Samstag wird denk ich besser sein, Kulmi steht mehr auf Samstage und nach mein Wetter Info gibts Samstag mehr Sonnenschein und geringeres Regenrisiko. Wenns eure Planung zulässt, zufallässige Wetterprognose gibts erst Donnerstag.


----------



## Kulminator (10. Mai 2016)

Samstag ok, Sonntag geht auch. Schlage vor, an beiden Tsgen was zu machen?!?


----------



## DarkRusher (10. Mai 2016)

Ich wäre auch dabei, würde Samstagvormittag oder Sonntag irgendwann Vorschlag. Samstag will ich aber bis spätestens 15:30 wieder zuhause sein


----------



## Ramend (10. Mai 2016)

Mir ist es auch egal richte mich nach der mehrheit

Gesendet von meinem LG-H815 mit Tapatalk


----------



## Climax_66 (10. Mai 2016)

@DarkRusher letzer Spieltag Abstiegskampf gucke..., Falls länger geht kannst ja vorher aussteigen....


----------



## DarkRusher (10. Mai 2016)

Hehe genau. Wie wärs mit Samstag 10 Uhr?


----------



## Kulminator (10. Mai 2016)

Perfekt.


----------



## MTB-News.de




----------



## Climax_66 (10. Mai 2016)

Ok, Rock mer de Kamm....Treff in Alzenau Burgparkplatz???


----------



## Ramend (10. Mai 2016)

Sollte passen   wo Treffpunkt ?  am bike laden in alzenau ?


----------



## Ramend (10. Mai 2016)

Climax_66 schrieb:


> Ok, Rock mer de Kamm....Treff in Alzenau Burgparkplatz???

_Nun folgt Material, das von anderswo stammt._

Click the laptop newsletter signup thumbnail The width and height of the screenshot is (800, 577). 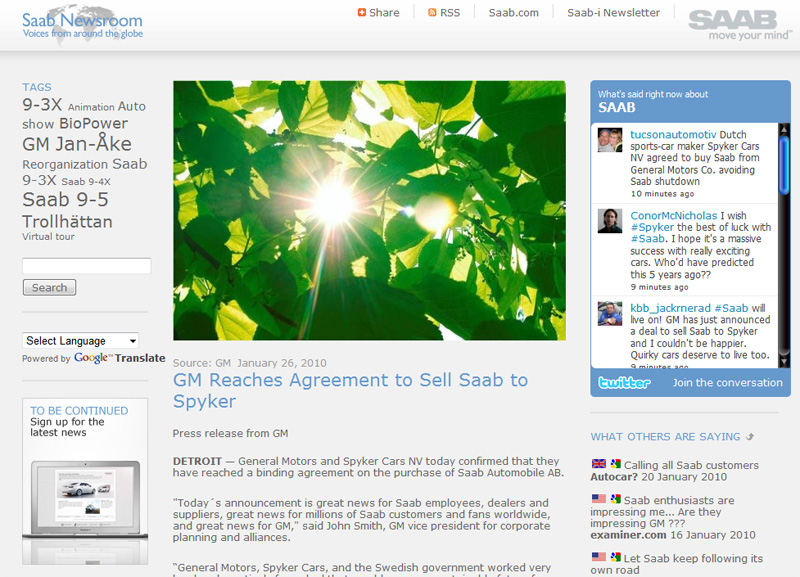[x=85, y=495]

oder so muss halt schauen bin Freitags Abends unterwegs fällt mir grad auf


----------



## Climax_66 (10. Mai 2016)

Mir egal wo ihr parken wollt, für Kulmi ist Alzenau halt am günstigsten,  @Ramend wer saufen und feiern kann, kann am nächsten Tag auch Spaß haben,  Ich weiß 10Uhr früh ist nicht so Deine wohlfühl Zeit, Vivien ihre auch nicht, aber da musste jetzt durch...


----------



## chr0815 (10. Mai 2016)

Sonntag würde ich mich anschließen. 
Samstag hatte ich eventuell vor nach Winterberg mir die Dirtmasters mal anzusehen.


----------



## Kulminator (10. Mai 2016)

chr0815 schrieb:


> Sonntag würde ich mich anschließen.
> Samstag hatte ich eventuell vor nach Winterberg mir die Dirtmasters mal anzusehen.

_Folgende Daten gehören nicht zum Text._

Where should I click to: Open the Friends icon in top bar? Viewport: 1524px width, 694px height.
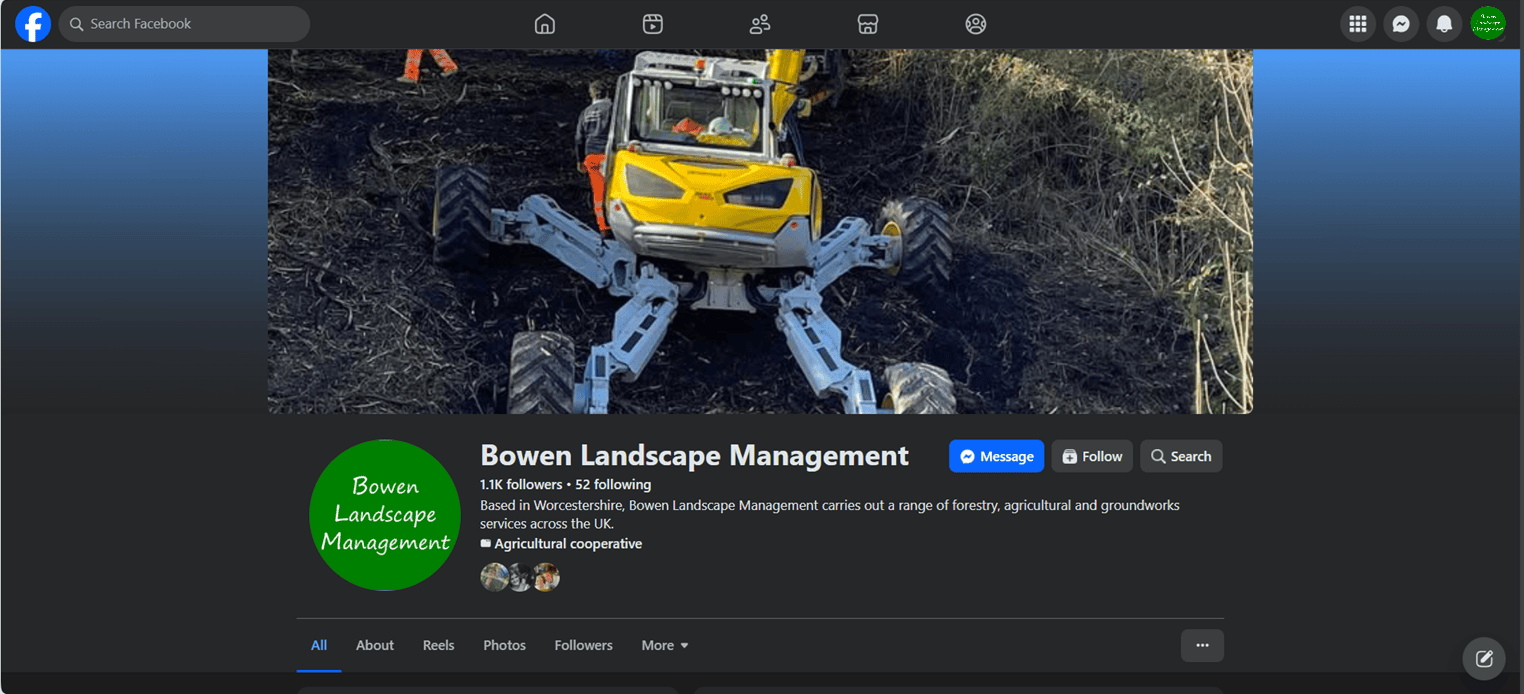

Von mir aus geht Sa und So. Ich schlage vor, die Wetterlage zu beobachten und dann den Plan zu verfeinerm?!?


----------



## Ramend (11. Mai 2016)

Also ich kann doch nur Sonntag wir warten noch 1-2 tage um legen uns dann fest ?

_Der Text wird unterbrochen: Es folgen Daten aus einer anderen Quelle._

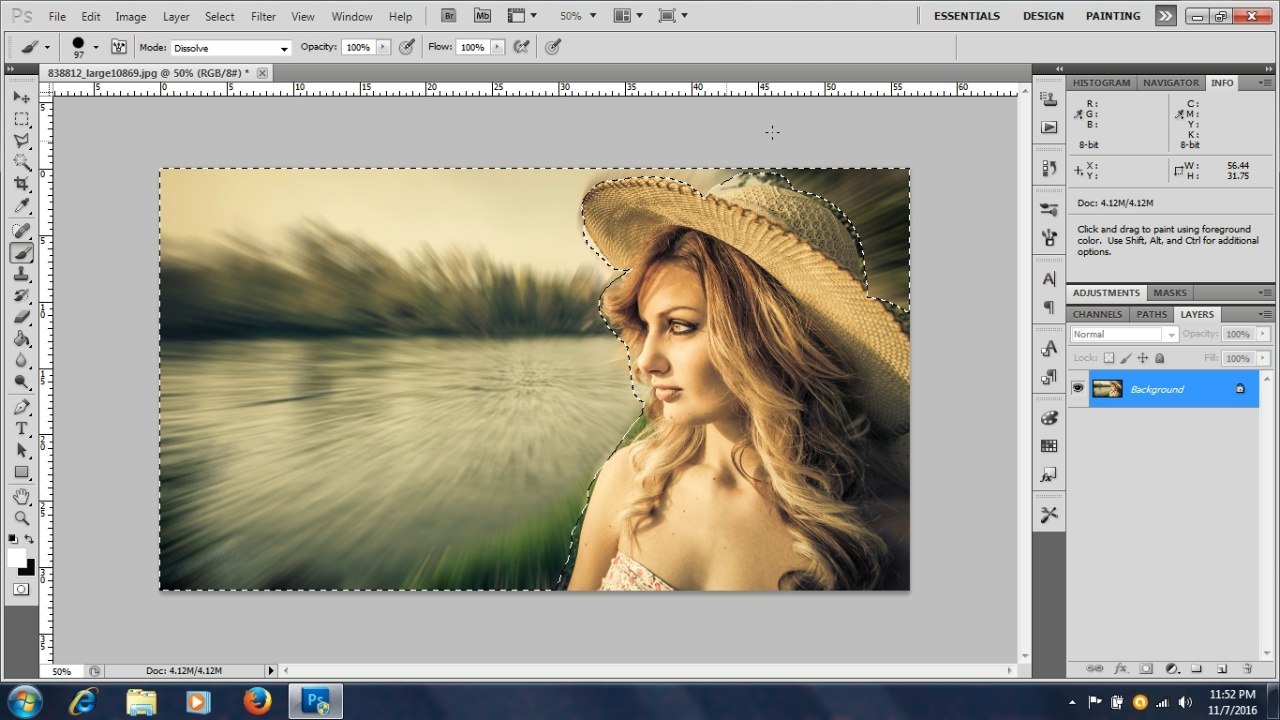Select the Clone Stamp tool
Image resolution: width=1280 pixels, height=720 pixels.
click(21, 275)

Gesendet von meinem LG-H815 mit Tapatalk


----------



## DarkRusher (11. Mai 2016)

Ok, dann warten wir noch ab. Aber Sonntags kann ich vermutlich doch erst ab 14 Uhr dann.


----------



## Climax_66 (11. Mai 2016)

Da muss er erst Doppelpass fertig gucke...


----------



## MTB-News.de




----------



## DarkRusher (11. Mai 2016)

Hehe, normalerweise hättest du Recht mit DoPa  Aber diesen Sonntag bin ich mit der Familie zum Essen mittags.


----------



## Climax_66 (12. Mai 2016)

Wetter sieht so aus das Samstag trocken ist und 13 Sonnenstunden mit 20% Regenwahrscheinlichkeit, Sonntag: 2 Sonnenstunden 70% Regenwahrscheinlichkeit 5-10mm Niederschlag.   Eigentlich ist der Fall klar, Sorry Chris und Ramend, wir ballern die Woche drauf da haben wir eh intensiv Programm aufm Kreuzberg!  Sammstag 10Uhr Alzenau.


----------



## Ramend (12. Mai 2016)

Jo kein Problem kanns Verstehen  eben das wird gut!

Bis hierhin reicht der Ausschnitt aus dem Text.